__SUPPLIED RECORDS__.
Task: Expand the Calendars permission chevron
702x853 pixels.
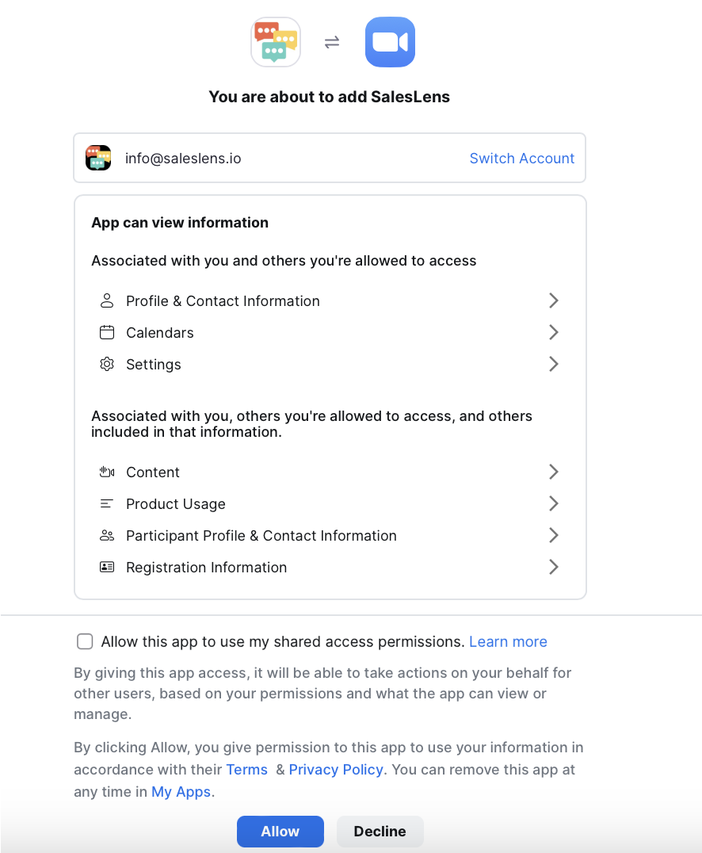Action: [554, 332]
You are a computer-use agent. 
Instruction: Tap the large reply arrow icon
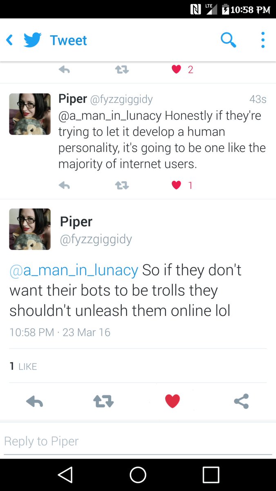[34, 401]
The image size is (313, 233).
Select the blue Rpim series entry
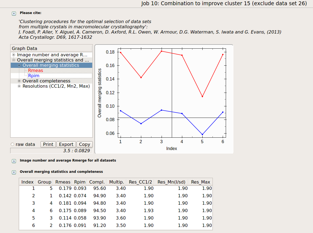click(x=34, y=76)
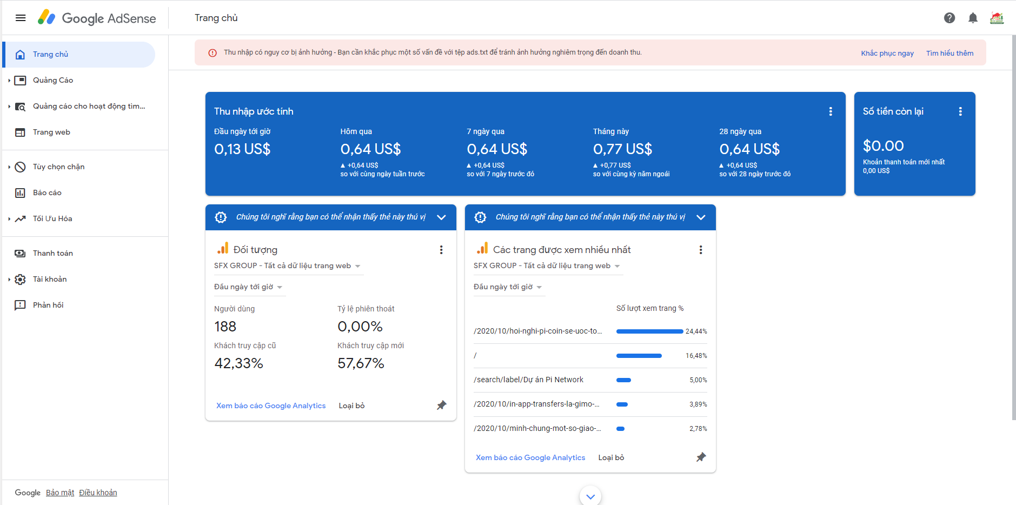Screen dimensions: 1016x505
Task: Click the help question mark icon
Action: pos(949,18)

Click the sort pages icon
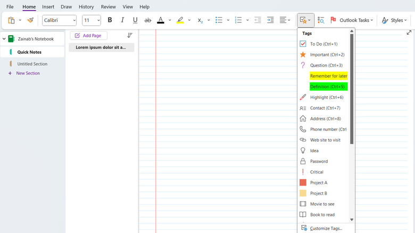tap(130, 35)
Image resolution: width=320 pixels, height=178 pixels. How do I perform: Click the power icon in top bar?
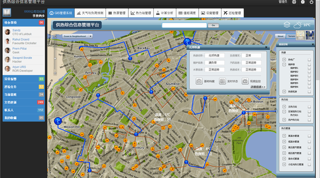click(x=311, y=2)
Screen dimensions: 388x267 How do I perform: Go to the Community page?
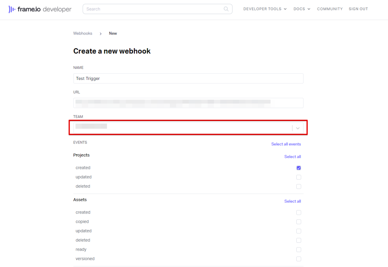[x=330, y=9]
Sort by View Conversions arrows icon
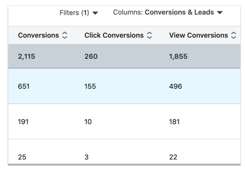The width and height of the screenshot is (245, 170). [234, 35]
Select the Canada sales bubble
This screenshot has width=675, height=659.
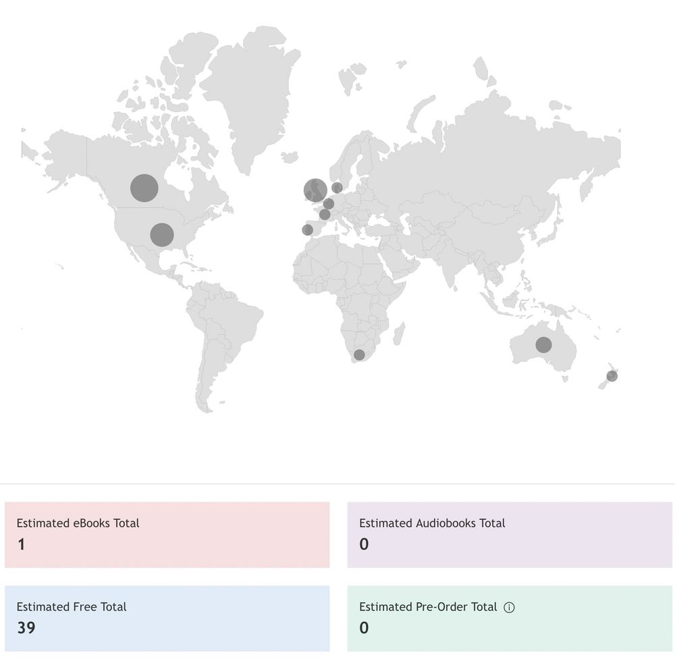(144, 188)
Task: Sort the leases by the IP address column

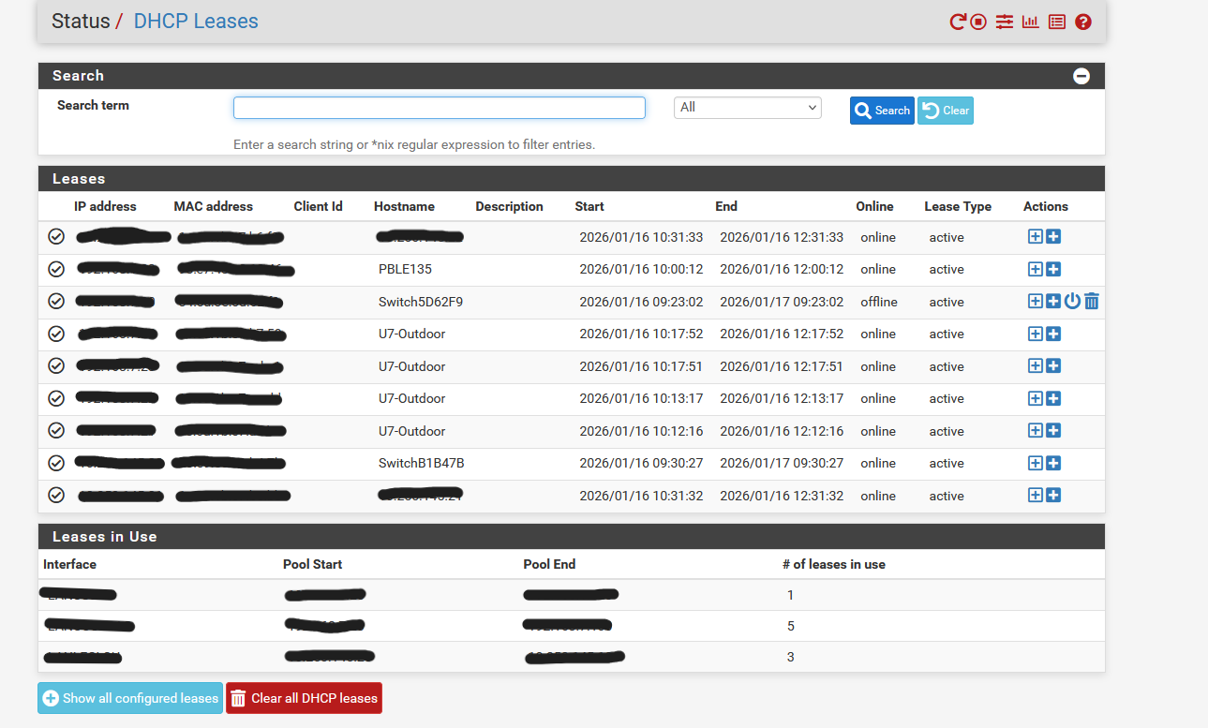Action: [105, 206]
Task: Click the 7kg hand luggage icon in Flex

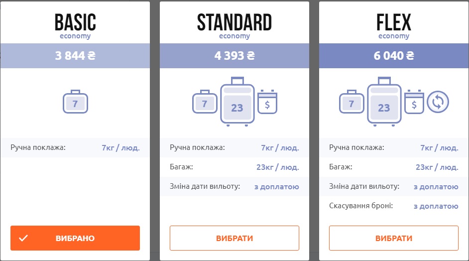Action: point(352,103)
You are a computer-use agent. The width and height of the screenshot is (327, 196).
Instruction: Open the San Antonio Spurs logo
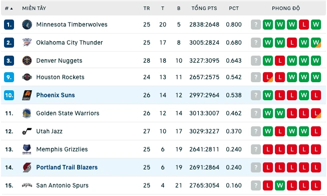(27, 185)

__ABOUT THIS EXERCISE__. Starting at the line that contains "Click the sort pages icon", retype every line through the end of the material exactly as written, including both end lines but no pictures.

__RESPONSE TO THIS TASK__.
Click the sort pages icon
tap(130, 35)
Image resolution: width=320 pixels, height=178 pixels. How do I perform: Click the power icon in top bar?
click(x=311, y=2)
Screen dimensions: 388x267 How do I perform: Go to the Community page?
[x=330, y=9]
Sort by View Conversions arrows icon
The width and height of the screenshot is (245, 170). [234, 35]
Select the Canada sales bubble
This screenshot has width=675, height=659.
(144, 188)
Task: Sort the leases by the IP address column

Action: [105, 206]
Task: Click the 7kg hand luggage icon in Flex

Action: point(352,103)
You are a computer-use agent. The width and height of the screenshot is (327, 196).
Instruction: Open the San Antonio Spurs logo
(27, 185)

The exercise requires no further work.